# Exercise: Understanding Pipeline Parallelism and Micro-Batch Sizing

The purpose of this exercise is to demonstrate how to correctly configure a model for pipeline parallelism and to explore the performance impact of the `micro_batch_size` parameter.

We will:
1.  **Define a model** and a script to run it, highlighting a common pitfall (`nn.ModuleList` vs. `nn.Sequential`) that prevents automatic partitioning.
2.  **Create multiple DeepSpeed configs** to test different `micro_batch_size` values.
3.  **Run experiments** using the `deepspeed` launcher.
4.  **Analyze the results** to understand the trade-offs of micro-batch sizing.

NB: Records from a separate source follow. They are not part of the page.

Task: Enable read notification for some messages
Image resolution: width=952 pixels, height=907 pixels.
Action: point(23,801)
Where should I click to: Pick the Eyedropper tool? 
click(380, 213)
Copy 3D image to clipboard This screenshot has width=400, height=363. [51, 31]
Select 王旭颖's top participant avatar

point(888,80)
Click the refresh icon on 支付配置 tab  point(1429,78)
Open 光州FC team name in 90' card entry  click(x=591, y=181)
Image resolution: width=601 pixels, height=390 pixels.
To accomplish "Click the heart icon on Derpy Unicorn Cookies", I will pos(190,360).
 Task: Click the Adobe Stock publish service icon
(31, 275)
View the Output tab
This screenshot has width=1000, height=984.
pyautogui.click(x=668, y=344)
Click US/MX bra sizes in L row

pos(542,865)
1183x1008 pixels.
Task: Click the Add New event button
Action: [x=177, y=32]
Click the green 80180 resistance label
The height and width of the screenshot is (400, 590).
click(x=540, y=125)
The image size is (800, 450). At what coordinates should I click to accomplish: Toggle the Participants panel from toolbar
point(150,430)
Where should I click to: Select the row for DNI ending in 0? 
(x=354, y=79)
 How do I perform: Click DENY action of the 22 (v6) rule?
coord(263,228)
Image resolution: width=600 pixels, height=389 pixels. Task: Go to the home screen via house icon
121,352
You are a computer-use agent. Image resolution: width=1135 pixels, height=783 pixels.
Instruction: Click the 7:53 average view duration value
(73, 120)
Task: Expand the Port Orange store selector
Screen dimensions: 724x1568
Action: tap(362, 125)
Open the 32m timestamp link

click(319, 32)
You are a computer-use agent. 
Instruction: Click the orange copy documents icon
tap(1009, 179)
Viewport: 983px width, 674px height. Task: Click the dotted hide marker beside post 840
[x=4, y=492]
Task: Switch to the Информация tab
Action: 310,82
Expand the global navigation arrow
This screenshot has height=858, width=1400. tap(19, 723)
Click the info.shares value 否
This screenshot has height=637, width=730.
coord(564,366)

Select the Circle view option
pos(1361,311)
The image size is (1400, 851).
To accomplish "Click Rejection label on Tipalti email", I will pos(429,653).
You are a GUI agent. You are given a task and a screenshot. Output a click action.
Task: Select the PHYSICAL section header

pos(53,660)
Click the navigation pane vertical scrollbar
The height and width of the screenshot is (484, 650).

### Step 1: Install Dependencies (if needed)

In [None]:
# uncomment and run this cell if you are running in SageMaker Notebook
# !pip install deepspeed transformers

### Step 2: Define the Model and Training Script

Next, we define our model and the main training script. 

#### Model Architecture

The `RealisticModel` class defines a simple transformer-like model. A key aspect for DeepSpeed's pipeline parallelism is how the model layers are structured. 

DeepSpeed's automatic partitioning works best with `nn.Sequential` containers, as it can easily divide the layers into stages. 

In this exercise, the student's task is to replace `nn.ModuleList` with `nn.Sequential` to enable efficient pipeline parallelism.

`nn.ModuleList` is a list-like container for `nn.Module`'s, but it doesn't have a `forward` method and thus the layers cannot be executed sequentially by simply calling the container. In contrast, `nn.Sequential` wraps a sequence of layers and provides a `forward` method that applies each layer in order, which is what DeepSpeed's pipeline parallelism leverages for automatic partitioning.

#### Throughput Measurement

The `measure_throughput` function is a helper to benchmark the performance of our model. It runs several iterations of a forward pass with dummy data and calculates the number of samples processed per second.

#### Main Execution Logic

The `main` function handles the overall execution. It first measures the baseline performance on a single GPU. 

Then, it initializes DeepSpeed, which automatically partitions the model across the available GPUs based on the provided configuration. 

Finally, it measures the throughput with pipeline parallelism enabled.

In [None]:
%%writefile exercise_solution.py

import torch
import torch.nn as nn
import deepspeed
import argparse
import time

# --- Model Definition ---
class MockTransformerBlock(nn.Module):
    def __init__(self, hidden_size):
        super().__init__()
        self.layer1 = nn.Linear(hidden_size, hidden_size)
        self.relu = nn.ReLU()
        self.layer2 = nn.Linear(hidden_size, hidden_size)
    def forward(self, x):
        return self.layer2(self.relu(self.layer1(x)))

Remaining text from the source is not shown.